● **TRAVAIL À FAIRE**:
A: Imprimez le passage de l'extrait qui commence à « N’ayant pas perçu » et se termine à « 16 août 2022. ».
B: Selon l'extrait, à quelle date la BNP Paribas a-t-elle fait savoir qu'elle ne donnerait pas suite à la demande d'indemnisation ?
C: Résumez en une phrase plus courte le paragraphe de l'extrait qui débute par « C'est dans ces conditions », sans perdre ses faits principaux.

● **EXTRAIT DE LA SOURCE**:
= = =
N’ayant pas perçu les intérêts mensuels annoncés et après avoir pris attache avec la société Boursorama qui s’est déclarée étrangère à l’opération, M. [I] a déposé le 8 juin 2022 auprès des services de gendarmerie de [Localité 6] une plainte contre X du chef d’escroquerie.
Par lettre du 30 août 2022, la BNP Paribas a indiqué qu’elle n’entendait pas donner une suite favorable à la demande d’indemnisation formée par le conseil de M. [I] par lettre du 16 août 2022.
C’est dans ces conditions que par exploit d’huissier de justice du 20 décembre 2022, M. [I] a fait assigner l’établissement bancaire devant le tribunal judiciaire de Paris aux fins principalement d’obtenir l’indemnisation de ses préjudices financier et moral avec intérêt et anatocisme.
= = =
● **MATÉRIEL**:
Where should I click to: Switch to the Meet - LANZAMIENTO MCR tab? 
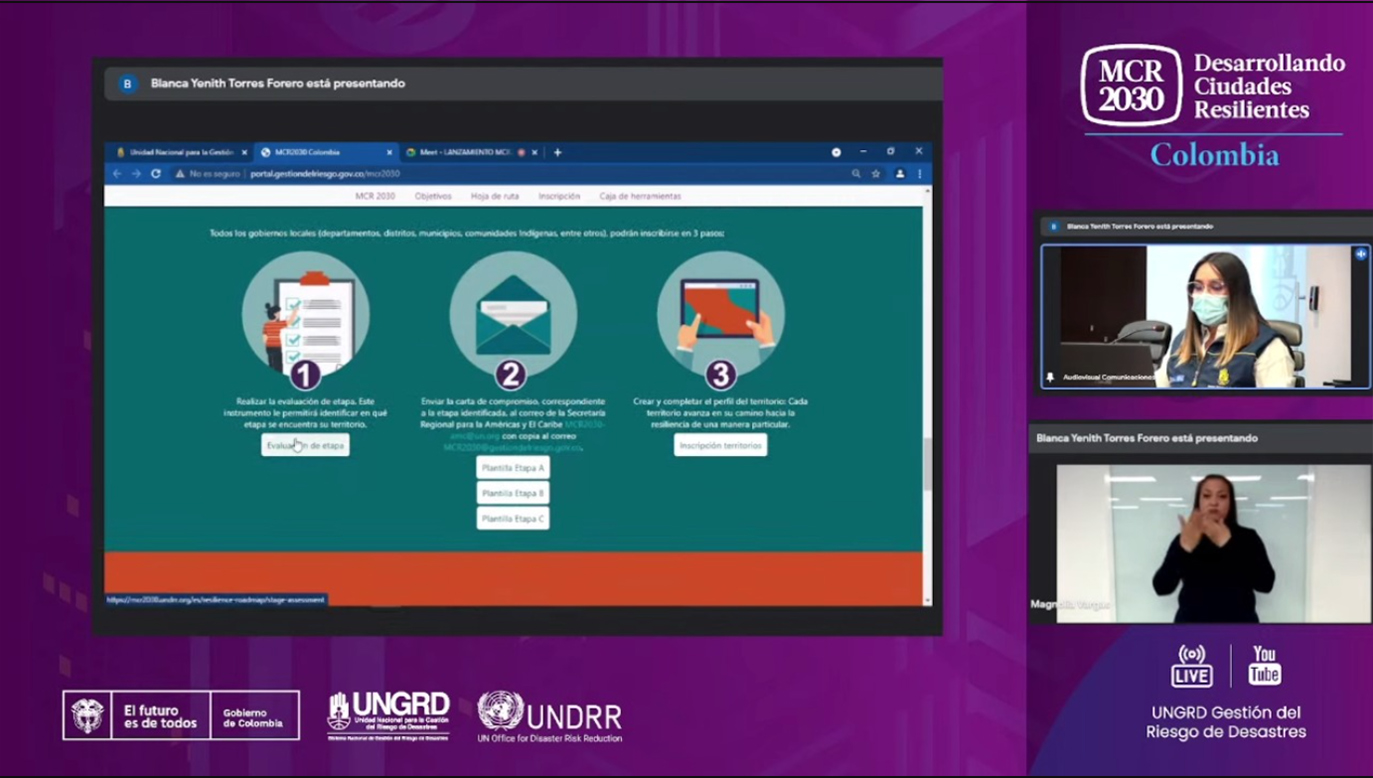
= = =
● **CORRIGÉS**:
A:
N’ayant pas perçu les intérêts mensuels annoncés et après avoir pris attache avec la société Boursorama qui s’est déclarée étrangère à l’opération, M. [I] a déposé le 8 juin 2022 auprès des services de gendarmerie de [Localité 6] une plainte contre X du chef d’escroquerie.
Par lettre du 30 août 2022, la BNP Paribas a indiqué qu’elle n’entendait pas donner une suite favorable à la demande d’indemnisation formée par le conseil de M. [I] par lettre du 16 août 2022.

B: Le 30 août 2022.

C: Le 20 décembre 2022, M. [I] a assigné la banque par acte d'huissier devant le tribunal judiciaire de Paris, surtout pour être indemnisé de ses préjudices financier et moral, avec intérêts et anatocisme.